Pull out every line of the items below that contains the string "image". Case counts.

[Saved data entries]
* * *

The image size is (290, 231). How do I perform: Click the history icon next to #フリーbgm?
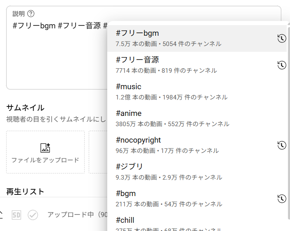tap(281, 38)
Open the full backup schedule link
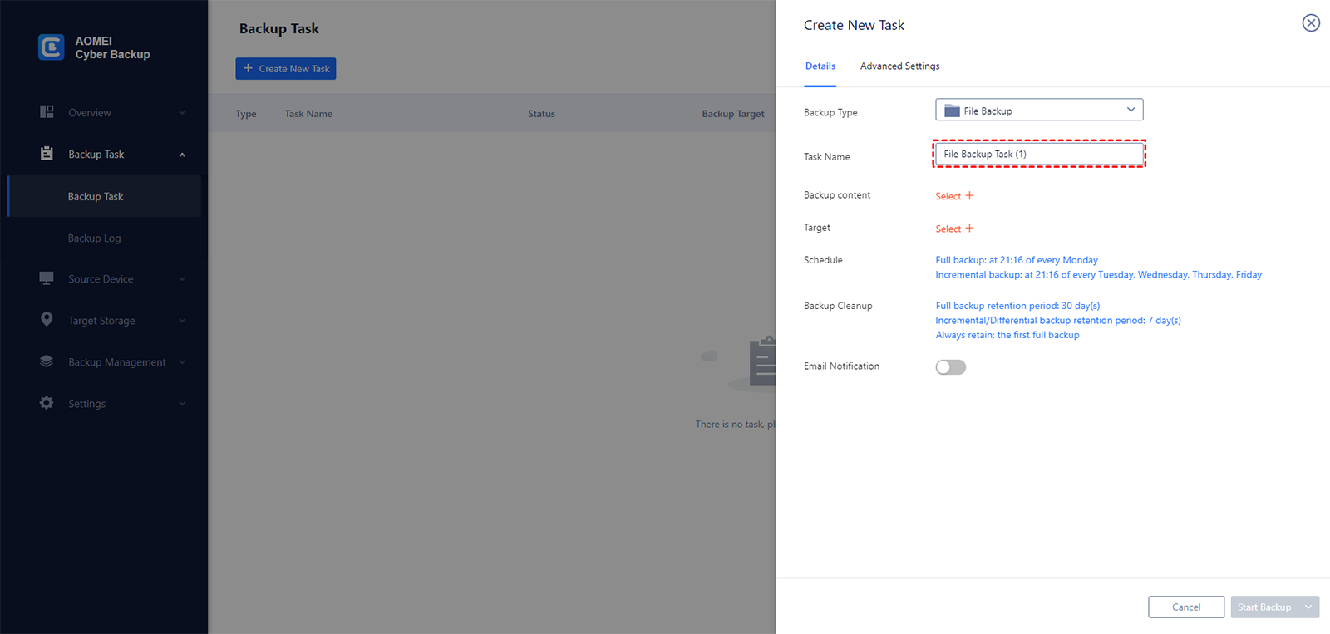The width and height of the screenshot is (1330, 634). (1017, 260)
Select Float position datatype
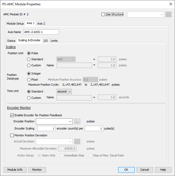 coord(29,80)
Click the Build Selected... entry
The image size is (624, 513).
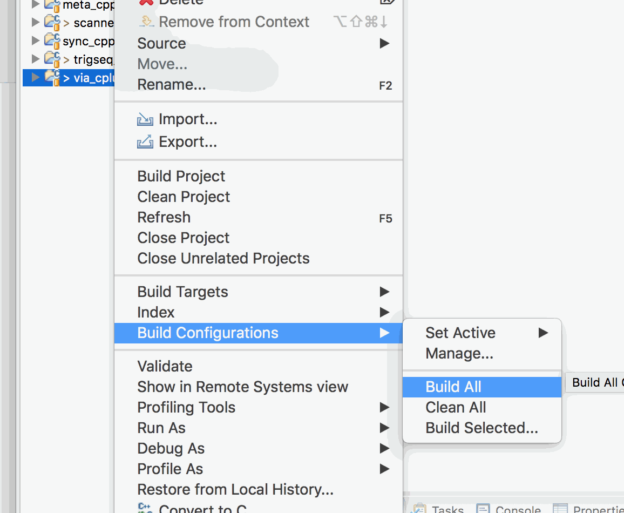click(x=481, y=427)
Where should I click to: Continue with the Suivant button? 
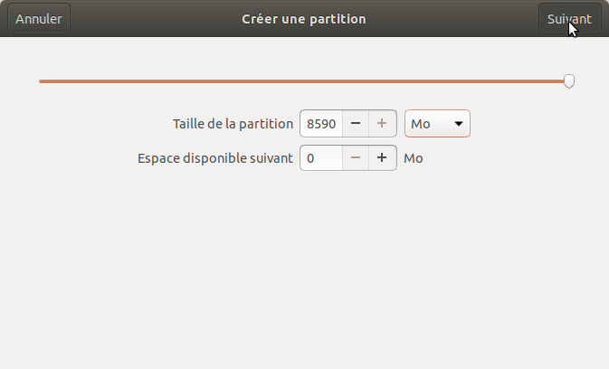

* * *

Problem solution »
The image size is (290, 231). How do I perform: Click the history icon next to #フリーbgm?
The image size is (624, 513).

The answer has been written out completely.